Foreign words and phrases

phrase-level encoding foreign languages
language lang foreign lang xml:lang

Encoding foreign-language words and phrases using the lang or xml:lang attribute on existing elements, and the foreign element when necessary

Encoding of foreign words and phrases can be useful for two fairly distinct reasons. The first and more important is to allow these words to be treated differently (by search engines, spell-checkers, speech synthesis software), in a way that may be specific to the language in question. This function is fulfilled by the lang attribute in P4, and by the xml:lang attribute in P5. Each is available on every P4 and P5 element, respectively, and can be used to identify the language of any chunk of text, however large. While it may not be necessary to specify the base language of every text (unless you are working with a multilingual collection), it can be very useful to identify the language of any significant chunk of text in a language other than the base language. Where possible, this identification (using the lang or xml:lang attribute) should be placed on the encoding that is already present in the text (div, p, quote, etc.). Where no element is already present (e.g. for single words or phrases), the foreign element should be used.

The second, more trivial function of identifying foreign-language words and phrases is simply renditional, as these words are often renditionally distinct simply because they are in another language. This function can be fulfilled by the foreign element.

Language identification in P4

The lang attribute does not identify the language being used all by itself; it does so by pointing to a language element stored in the TEI header, inside langUsage. There should be a language element for every language used in the document (including the base language). The language element carries an id attribute, whose value should be the appropriate language tag (not to be confused with an XML tag used to delimit an element) for the language in question. For details on how to construct such a language tag, see Language tags.

The lang attribute is an IDREF which points to this id value. The content of the language element may be used to describe the language, in plain prose, in whatever level of detail is desired. This indirection allows you to describe the languages used (see examples) in whatever detail is necessary, in a central location.

Note that the value of the id attribute of language, and thus the lang attribute of most any element may be arbitrary, but we strongly recommend that the appropriate language tag be used for this purpose. Besides having a clear and obvious meaning to humans, they make conversion to XHTML and migration to TEI P5 easier.

Language identification in P5

In general, the xml:lang attribute is used to directly identify the language being used; it does so because its value is (definitionally) a language tag, the value of which identifies a language, possibly with sublanguage and script information. For details on how to construct such a language tag, see Language tags.

The above mechanism works for the vast majority of the world’s languages. However, there are languages which have not been registered, and thus for which there is no language tag. Furthermore, there may be dialects or details about a language which you find are important to express, but for which there is no way to construct a proper language tag. In these cases special private use language tags may be constructed. (They are described in Language tags.)

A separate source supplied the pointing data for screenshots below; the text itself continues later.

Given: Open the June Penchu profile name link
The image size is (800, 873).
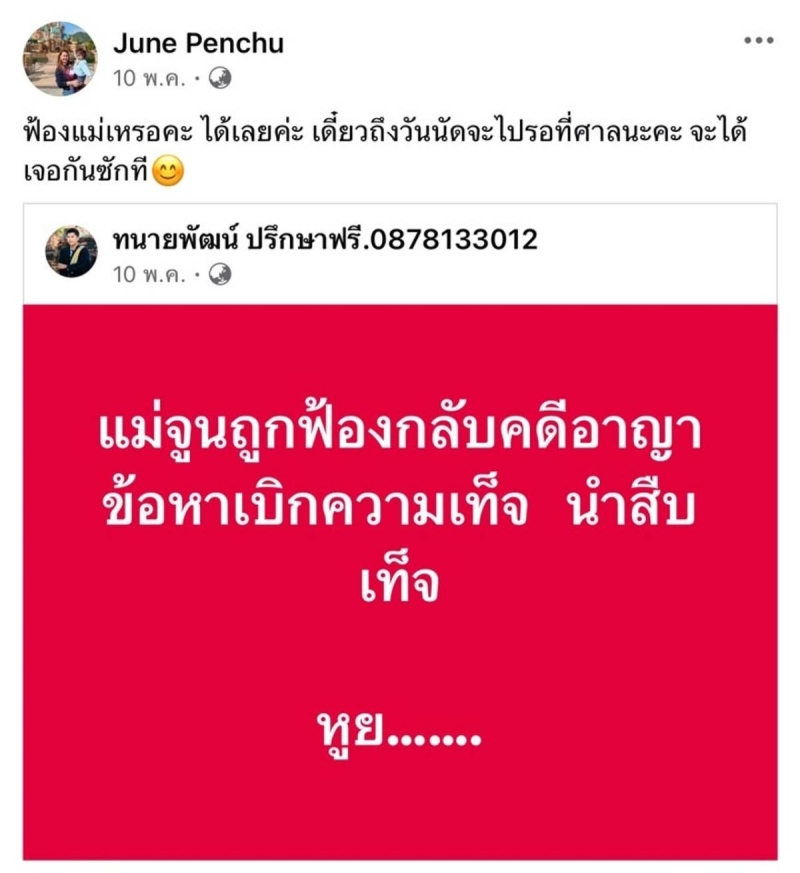Looking at the screenshot, I should (x=198, y=43).
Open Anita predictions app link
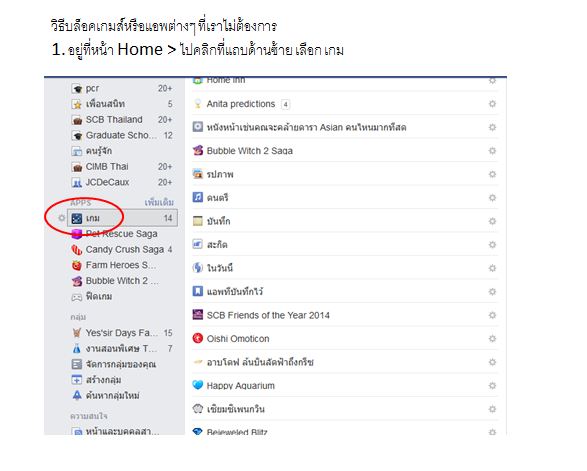Screen dimensions: 587x471 [x=241, y=104]
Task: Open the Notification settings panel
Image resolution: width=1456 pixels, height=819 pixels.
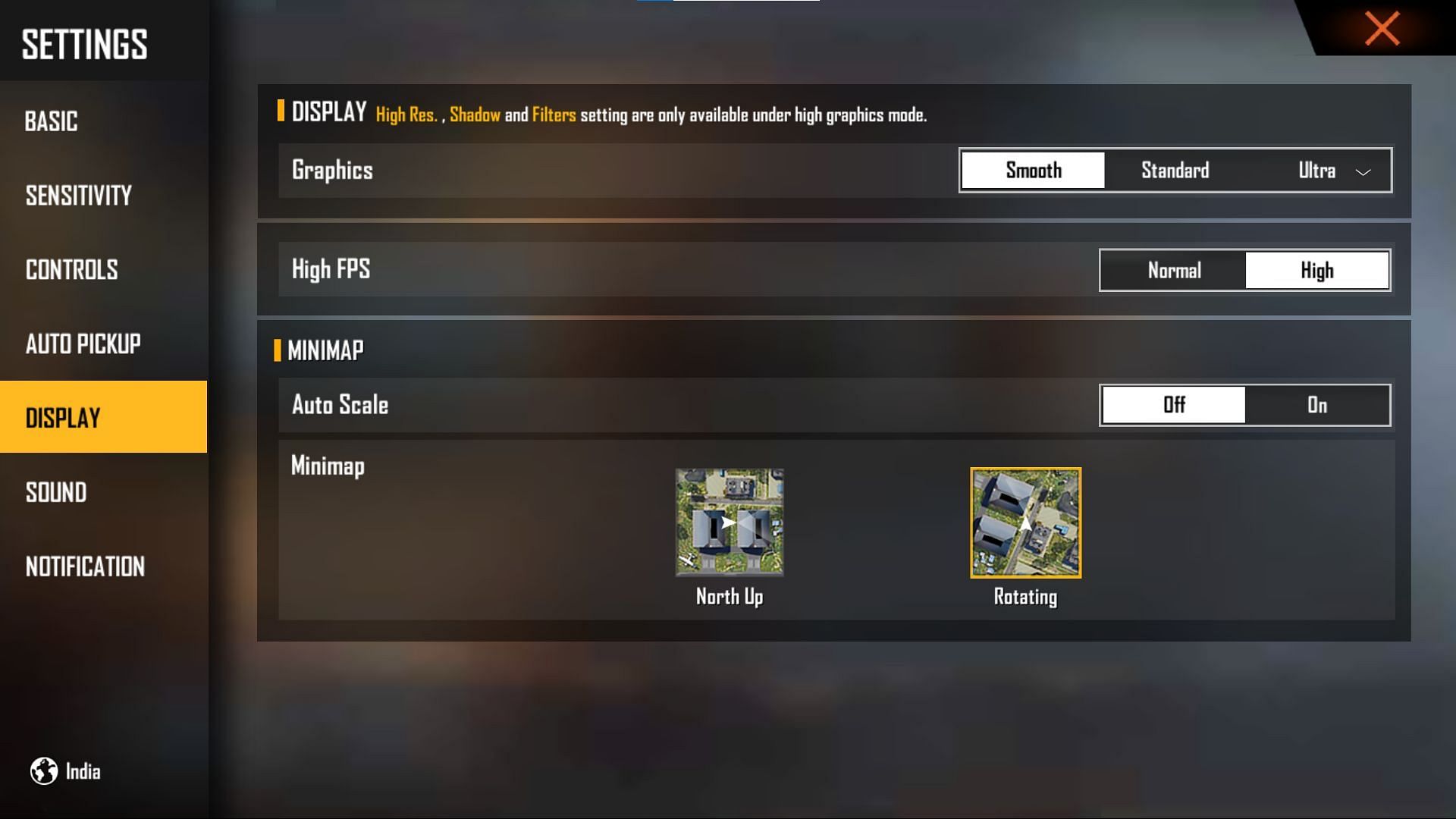Action: pos(85,566)
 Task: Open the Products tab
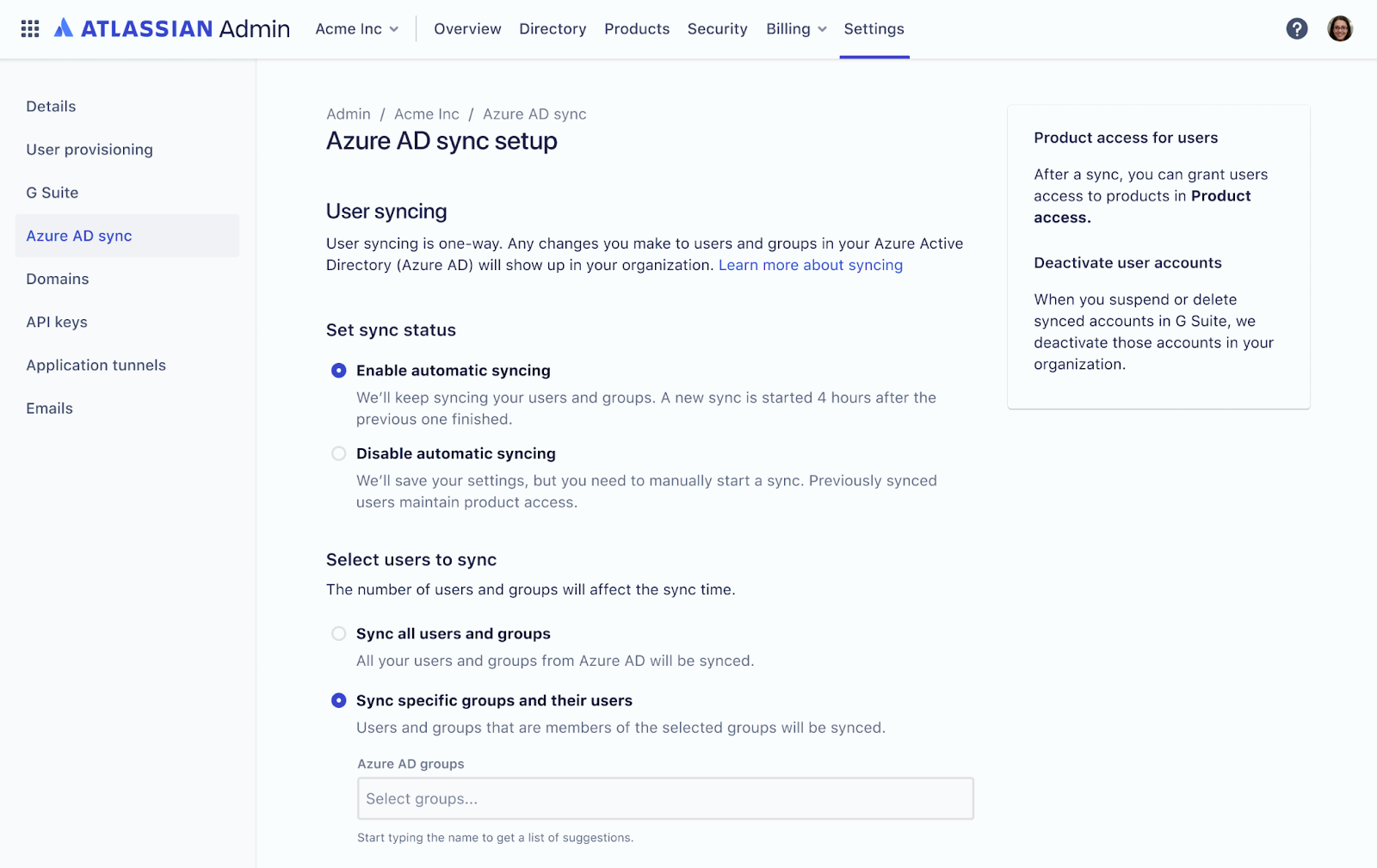click(637, 28)
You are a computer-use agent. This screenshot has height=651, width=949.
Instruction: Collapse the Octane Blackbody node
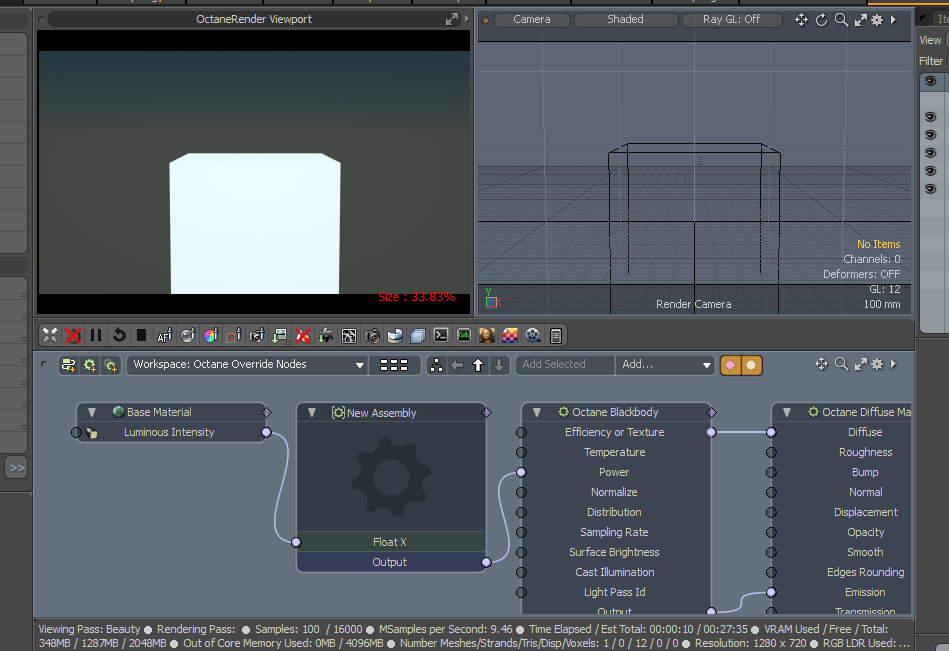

Whenver a private use language tag is used, a language element with an ident attribute that matches the private use tag must be present in the langUsage element in the TEI header. The content of this element should describe the language identified in prose.

When normal (i.e. non-private use) language tags are used, a corresponding language element may be used to further describe the language, but it is not required.

Examples

Example 1 (P4): a document with multiple languages

<TEI.2>
  <!-- in the TEI header -->
  <langUsage>
    <language id="en-US">English (American, circa 1850)</language>
    <language id="fr">French</language>
  </langUsage>
  
  <!-- in the text -->
  <text lang="en-US">
    <div>
      <p>There was no doubt that <quote lang="fr">plus &amp;ccedil;a change,
        plus c’est la m&amp;ecirc;me chose</quote>, and yet he doubted he
        would ever have the <foreign lang="fr">sang-froid</foreign> to say
        so.</p>
    </div>
  </text>
</TEI.2>

Example 1 (P5): a document with multiple languages

<TEI xml:lang="en-US"
     xmlns="http://www.wwp.brown.edu/ns/documentation/1.0">

  <!-- in the TEI header -->
  <langUsage>
    <language ident="en-US">English (American, circa 1850)</language>
  </langUsage>

  <!-- in the text -->
  <text>
    <div>
      <p>There was no doubt that <quote xml:lang="fr">plus &amp;ccedil;a change,
        plus c’est la m&amp;ecirc;me chose</quote>, and yet he doubted he
        would ever have the <foreign xml:lang="fr">sang-froid</foreign> to say
        so.</p>
    </div>
  </text>
</TEI>

Note that no language is needed for French, as there was nothing more to say about it.